28 Aug Trusting Your Gut Can Be Risky When Hiring
Gut, instinct, intuition – it goes by many names and countless executives have made their careers using it. But when it comes to hiring, should you follow your gut? Let’s think about what that means – it’s a feeling, a hunch, an inkling. It’s often devoid of data or facts. When you think about it in those terms, it seems ludicrous that people would put so much trust in something so subjective.
Yet, the vast majority of interviewers claim to know if they’ll hire a candidate in less than 6.5 minutes! That’s barely enough time for a hand shake and small talk. Yes, there is absolutely space for it, but simply relying on your intuition when hiring is risky, especially in today’s job market. With the abundance of job applicants out there, you’ll need more than your gut this time. Here’s why…
Your gut may unwittingly betray you in the form of unconscious bias.

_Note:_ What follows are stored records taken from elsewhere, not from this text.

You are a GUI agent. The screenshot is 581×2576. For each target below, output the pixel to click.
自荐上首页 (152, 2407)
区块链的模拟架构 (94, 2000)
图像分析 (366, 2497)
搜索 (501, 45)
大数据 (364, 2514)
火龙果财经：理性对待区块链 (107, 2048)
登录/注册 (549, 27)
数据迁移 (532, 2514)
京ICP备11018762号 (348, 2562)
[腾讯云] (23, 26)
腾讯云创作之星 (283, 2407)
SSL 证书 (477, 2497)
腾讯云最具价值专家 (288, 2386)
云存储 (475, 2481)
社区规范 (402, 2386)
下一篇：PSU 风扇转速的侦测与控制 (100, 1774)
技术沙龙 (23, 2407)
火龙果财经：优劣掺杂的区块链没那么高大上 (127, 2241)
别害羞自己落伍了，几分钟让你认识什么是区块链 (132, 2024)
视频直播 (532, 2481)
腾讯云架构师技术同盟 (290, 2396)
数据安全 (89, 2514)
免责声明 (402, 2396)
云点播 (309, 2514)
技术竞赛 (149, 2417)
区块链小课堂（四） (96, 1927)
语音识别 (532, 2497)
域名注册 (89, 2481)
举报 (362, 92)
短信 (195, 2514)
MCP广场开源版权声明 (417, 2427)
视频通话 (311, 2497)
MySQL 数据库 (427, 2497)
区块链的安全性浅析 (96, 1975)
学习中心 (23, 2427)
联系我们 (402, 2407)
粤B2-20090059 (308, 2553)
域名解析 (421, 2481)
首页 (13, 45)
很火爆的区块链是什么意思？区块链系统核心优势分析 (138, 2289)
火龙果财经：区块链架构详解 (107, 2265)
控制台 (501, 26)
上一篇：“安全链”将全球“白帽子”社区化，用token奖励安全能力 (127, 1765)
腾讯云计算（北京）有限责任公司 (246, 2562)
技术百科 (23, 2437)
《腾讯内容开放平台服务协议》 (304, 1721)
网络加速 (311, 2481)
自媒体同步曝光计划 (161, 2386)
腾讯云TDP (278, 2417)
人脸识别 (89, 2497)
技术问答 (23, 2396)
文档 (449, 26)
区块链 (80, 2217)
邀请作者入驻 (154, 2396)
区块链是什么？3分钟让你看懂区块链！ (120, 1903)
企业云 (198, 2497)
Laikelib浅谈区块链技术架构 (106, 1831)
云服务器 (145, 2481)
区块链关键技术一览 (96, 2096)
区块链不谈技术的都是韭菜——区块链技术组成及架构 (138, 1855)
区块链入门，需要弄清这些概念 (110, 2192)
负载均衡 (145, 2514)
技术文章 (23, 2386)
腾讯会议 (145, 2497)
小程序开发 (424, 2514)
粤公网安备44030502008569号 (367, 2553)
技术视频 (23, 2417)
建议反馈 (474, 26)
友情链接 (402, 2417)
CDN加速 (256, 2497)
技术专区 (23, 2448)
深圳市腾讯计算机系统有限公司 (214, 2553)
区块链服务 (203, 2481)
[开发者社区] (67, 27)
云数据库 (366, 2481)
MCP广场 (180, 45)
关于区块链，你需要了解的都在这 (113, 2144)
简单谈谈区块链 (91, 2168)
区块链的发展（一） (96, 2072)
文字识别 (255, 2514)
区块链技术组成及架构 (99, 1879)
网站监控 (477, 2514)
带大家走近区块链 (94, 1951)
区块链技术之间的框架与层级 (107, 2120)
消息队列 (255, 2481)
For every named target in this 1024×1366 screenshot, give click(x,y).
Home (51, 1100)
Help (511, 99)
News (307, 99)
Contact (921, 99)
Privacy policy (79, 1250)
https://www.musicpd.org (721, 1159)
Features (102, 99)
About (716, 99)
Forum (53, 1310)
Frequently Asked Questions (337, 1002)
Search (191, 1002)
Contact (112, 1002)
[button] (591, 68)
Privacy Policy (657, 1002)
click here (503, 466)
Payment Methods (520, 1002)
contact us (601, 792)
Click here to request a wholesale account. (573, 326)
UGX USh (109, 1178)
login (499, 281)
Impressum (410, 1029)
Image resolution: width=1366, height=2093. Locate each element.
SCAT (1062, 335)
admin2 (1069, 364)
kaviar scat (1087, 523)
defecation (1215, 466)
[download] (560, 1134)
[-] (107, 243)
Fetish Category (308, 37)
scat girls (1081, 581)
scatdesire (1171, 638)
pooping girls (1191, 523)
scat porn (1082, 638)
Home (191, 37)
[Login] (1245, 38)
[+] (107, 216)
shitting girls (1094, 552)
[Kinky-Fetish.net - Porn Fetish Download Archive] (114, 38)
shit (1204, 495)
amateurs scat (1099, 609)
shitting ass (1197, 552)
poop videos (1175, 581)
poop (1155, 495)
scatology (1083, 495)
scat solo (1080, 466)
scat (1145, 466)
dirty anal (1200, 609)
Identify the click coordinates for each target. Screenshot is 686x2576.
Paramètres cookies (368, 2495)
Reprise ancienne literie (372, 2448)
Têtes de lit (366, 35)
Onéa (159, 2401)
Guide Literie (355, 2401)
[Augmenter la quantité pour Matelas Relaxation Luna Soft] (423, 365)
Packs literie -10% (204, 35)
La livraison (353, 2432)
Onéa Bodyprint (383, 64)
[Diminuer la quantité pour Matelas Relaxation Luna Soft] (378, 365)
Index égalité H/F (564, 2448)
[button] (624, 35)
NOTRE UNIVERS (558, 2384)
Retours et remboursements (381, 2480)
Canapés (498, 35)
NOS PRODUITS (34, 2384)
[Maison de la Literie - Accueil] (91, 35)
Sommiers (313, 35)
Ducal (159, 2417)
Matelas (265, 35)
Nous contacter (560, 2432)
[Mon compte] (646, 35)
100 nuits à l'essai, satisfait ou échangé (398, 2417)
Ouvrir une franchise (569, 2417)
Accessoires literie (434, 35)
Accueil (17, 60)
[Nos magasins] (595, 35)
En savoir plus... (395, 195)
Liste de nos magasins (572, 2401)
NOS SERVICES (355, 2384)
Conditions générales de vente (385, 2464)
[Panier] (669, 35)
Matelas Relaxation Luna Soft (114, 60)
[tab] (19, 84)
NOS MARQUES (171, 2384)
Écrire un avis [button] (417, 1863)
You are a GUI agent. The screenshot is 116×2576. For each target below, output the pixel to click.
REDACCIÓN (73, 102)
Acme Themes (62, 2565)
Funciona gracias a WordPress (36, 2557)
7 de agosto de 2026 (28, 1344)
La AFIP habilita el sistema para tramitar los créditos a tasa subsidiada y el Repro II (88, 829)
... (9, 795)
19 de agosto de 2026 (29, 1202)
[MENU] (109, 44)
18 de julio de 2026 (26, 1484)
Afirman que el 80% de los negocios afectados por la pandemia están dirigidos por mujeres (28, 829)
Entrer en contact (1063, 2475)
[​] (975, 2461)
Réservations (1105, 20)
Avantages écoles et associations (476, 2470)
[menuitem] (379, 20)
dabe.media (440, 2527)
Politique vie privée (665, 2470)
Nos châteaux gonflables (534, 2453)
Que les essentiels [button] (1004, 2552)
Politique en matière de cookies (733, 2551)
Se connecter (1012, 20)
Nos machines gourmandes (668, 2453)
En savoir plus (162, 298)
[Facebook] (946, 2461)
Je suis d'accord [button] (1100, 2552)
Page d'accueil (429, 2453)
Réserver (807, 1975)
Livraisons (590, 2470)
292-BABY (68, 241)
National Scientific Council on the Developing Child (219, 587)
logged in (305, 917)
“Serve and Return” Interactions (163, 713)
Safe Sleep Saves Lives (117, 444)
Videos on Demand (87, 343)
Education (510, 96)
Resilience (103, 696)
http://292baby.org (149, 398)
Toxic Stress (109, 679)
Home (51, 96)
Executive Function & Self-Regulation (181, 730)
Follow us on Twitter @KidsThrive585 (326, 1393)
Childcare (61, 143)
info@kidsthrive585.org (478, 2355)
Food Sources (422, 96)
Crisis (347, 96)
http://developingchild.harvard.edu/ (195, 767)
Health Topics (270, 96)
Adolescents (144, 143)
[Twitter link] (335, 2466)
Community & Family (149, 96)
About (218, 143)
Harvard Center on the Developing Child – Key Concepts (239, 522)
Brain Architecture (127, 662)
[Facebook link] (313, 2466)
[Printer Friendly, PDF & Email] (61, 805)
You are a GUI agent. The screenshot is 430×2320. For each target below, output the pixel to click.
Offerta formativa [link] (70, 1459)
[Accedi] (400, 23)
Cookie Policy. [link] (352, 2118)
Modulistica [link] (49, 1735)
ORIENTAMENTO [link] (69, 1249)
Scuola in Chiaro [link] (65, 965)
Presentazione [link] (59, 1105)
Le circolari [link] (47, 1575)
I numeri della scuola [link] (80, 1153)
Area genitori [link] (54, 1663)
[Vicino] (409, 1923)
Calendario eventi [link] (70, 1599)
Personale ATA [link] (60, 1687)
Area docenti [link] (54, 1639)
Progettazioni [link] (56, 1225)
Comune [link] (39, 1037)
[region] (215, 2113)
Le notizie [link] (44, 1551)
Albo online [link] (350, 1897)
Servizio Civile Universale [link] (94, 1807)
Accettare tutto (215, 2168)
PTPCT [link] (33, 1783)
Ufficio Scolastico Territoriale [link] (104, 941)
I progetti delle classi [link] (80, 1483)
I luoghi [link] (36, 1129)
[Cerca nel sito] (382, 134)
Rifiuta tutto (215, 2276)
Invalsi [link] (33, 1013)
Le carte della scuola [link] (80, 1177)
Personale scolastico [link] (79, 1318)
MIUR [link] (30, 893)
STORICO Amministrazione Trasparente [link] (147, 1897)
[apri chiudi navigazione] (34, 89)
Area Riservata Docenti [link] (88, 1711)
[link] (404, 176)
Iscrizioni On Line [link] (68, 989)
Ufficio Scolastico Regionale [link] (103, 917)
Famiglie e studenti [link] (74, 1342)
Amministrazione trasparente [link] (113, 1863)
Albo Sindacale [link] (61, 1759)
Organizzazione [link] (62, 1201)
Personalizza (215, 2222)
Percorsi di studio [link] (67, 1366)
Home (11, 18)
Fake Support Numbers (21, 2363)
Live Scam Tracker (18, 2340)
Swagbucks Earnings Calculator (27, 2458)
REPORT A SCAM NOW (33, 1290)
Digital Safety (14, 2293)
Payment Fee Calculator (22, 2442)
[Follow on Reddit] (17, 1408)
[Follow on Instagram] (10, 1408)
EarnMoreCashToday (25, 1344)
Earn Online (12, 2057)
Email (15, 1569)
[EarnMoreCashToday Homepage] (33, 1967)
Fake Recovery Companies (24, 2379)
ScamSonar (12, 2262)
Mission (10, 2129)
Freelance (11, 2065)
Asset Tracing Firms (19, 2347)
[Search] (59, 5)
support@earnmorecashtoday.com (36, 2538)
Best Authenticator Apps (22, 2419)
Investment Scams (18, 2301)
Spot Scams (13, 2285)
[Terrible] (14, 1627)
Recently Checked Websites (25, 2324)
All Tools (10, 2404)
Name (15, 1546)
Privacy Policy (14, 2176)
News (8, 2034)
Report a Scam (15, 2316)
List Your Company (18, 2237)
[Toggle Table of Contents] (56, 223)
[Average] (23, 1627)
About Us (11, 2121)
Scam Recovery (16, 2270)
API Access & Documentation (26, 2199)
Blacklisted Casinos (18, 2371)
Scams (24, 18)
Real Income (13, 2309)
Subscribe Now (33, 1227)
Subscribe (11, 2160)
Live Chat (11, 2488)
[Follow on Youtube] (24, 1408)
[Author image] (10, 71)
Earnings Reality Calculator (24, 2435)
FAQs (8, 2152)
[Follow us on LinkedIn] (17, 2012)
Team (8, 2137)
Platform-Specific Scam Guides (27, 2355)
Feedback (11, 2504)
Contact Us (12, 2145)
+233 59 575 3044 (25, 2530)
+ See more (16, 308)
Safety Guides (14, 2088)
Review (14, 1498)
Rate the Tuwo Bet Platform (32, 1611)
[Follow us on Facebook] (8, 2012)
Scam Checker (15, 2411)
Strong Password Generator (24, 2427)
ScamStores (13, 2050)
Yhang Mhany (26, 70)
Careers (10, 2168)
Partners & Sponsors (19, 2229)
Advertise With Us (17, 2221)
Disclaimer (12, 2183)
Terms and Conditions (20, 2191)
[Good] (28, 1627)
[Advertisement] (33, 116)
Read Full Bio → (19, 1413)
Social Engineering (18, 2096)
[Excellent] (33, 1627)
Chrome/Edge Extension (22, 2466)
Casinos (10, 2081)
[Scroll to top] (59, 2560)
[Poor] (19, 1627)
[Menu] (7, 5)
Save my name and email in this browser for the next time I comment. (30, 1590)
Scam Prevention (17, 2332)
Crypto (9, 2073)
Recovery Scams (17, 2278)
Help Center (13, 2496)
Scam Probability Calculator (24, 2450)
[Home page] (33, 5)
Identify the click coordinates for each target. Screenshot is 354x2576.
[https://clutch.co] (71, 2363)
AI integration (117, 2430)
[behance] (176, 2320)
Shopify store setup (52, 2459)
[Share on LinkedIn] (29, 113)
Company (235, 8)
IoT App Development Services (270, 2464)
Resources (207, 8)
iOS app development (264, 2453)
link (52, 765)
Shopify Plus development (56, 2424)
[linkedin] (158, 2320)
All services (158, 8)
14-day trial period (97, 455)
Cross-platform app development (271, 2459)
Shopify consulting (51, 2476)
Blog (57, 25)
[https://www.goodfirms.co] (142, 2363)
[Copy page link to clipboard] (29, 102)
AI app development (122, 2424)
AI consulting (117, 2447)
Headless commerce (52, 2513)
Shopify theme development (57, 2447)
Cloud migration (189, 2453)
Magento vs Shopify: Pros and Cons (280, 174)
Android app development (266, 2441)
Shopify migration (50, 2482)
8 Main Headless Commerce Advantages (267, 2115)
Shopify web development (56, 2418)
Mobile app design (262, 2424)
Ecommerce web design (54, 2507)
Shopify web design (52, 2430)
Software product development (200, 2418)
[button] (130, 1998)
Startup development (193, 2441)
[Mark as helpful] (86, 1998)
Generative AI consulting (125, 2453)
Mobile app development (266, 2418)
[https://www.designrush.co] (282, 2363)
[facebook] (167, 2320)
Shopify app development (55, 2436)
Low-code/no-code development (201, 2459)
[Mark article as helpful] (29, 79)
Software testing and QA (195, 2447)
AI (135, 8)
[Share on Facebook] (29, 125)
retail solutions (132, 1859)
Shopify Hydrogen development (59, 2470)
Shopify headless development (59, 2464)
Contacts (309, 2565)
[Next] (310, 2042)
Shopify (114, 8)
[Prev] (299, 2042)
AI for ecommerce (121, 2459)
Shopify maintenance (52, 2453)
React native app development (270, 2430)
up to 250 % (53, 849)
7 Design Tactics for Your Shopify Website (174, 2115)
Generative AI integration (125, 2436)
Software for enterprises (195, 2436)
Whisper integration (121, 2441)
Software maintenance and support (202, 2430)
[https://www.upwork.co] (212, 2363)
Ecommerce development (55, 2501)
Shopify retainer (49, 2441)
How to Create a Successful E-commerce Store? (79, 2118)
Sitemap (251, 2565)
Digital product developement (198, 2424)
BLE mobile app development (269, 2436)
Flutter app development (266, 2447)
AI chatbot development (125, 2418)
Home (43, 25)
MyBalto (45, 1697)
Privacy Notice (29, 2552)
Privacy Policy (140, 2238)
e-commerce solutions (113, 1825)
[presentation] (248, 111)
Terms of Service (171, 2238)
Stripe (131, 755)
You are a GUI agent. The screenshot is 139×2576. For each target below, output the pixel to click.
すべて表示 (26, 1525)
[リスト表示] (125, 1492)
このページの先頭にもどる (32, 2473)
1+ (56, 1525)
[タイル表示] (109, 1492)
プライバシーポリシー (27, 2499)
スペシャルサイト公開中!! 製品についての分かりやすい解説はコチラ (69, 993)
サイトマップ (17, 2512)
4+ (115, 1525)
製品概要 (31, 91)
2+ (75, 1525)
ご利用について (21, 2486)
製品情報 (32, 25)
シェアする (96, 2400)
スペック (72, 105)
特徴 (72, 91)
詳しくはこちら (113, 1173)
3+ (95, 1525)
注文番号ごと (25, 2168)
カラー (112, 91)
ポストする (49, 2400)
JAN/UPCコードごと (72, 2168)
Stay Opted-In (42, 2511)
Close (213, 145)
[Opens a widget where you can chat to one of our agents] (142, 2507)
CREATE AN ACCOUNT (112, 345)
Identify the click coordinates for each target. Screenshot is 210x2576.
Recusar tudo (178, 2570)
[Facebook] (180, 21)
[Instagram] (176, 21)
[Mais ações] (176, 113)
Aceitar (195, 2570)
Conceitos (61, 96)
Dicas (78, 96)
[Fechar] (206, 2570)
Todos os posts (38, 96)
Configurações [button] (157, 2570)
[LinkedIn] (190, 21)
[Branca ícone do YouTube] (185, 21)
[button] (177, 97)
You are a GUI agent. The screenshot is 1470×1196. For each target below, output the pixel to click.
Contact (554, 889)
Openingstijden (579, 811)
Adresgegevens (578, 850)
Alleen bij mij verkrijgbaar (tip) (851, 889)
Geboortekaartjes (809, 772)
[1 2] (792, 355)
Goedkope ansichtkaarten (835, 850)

We ALL have unconscious biases – learned stereotypes that are automatic, unintentional, deeply engrained within our beliefs that could affect our behavior. They cause us to make decisions in favor of one group or person to the detriment of others and more than often are based on unsubstantiated reasons. We automatically understand and are often critically aware of bias such as racism, ageism and sexism, but what about unconscious bias where an interviewer may lean towards a candidate if they live in the same neighborhood as them, or have the same pastime or support the same sports team. Gut feel is often weighted heavily by this bias and while often it’s innocent in nature, problems can arise when unconscious biases make their way into the workplace.
You might just get it wrong.
Business Insider estimates that gut hires have a 50% failure rate. A bad hire can cost your company over 1/3 of the employee’s first year of earnings just in direct dollar terms alone AND do irreparable damage to morale. Not to mention the wasted time, effort and, depending on the position, lost productivity, opportunity, or revenue. Is that something you’d be willing to risk on nothing more than what often equates to a coin toss?
You’ll end up prioritizing style over substance.
If you’re making a decision based on gut, you are often doing so quickly and likely, excessively focusing on a candidate’s personality or presence. While these things DO matter, more than often they’re hardly the most important and are really just the superficial aspects of the candidate.
Of course, your gut instinct is and should be a part of the hiring process, but experts argue it should be factored in AFTER you’ve gone through the disciplined work of gathering evidence and objectively evaluating your candidate pool. There are a lot of ways to do this – here are a few:
Establish a structure and use it consistently. Identify a series of core competencies, characteristics and skills you’re looking for in a team member. Then, create an interview process that will bring these things to the surface. Develop and distribute a rating system or matrix for each interviewer to use so everyone is using the same criteria. Use it with each and every candidate in order for the structured process to work effectively.
Introduce assessment tools.
Whether you use personality or cognitive tests (or both), data can be extraordinarily useful during the hiring process. These tools will add to the reliability and impartiality of your system if you use the right one. The standardized nature of these tools will also go a long way in reducing unconscious bias.
Utilize a recruiting firm.
We’re operating in a talent-rich market right now and utilizing an external recruiter will help! Use these trained professionals and their experience to dig into the candidates or review your process to gather more facts off which to base decisions.
Once you have a system in place it is important to monitor your success. Keep a scorecard for yourself in the interview process with detailed notes. Chances are, your gut feelings impact your decisions quite a bit, but if they’re only PART of the process you’ll see more wins than losses.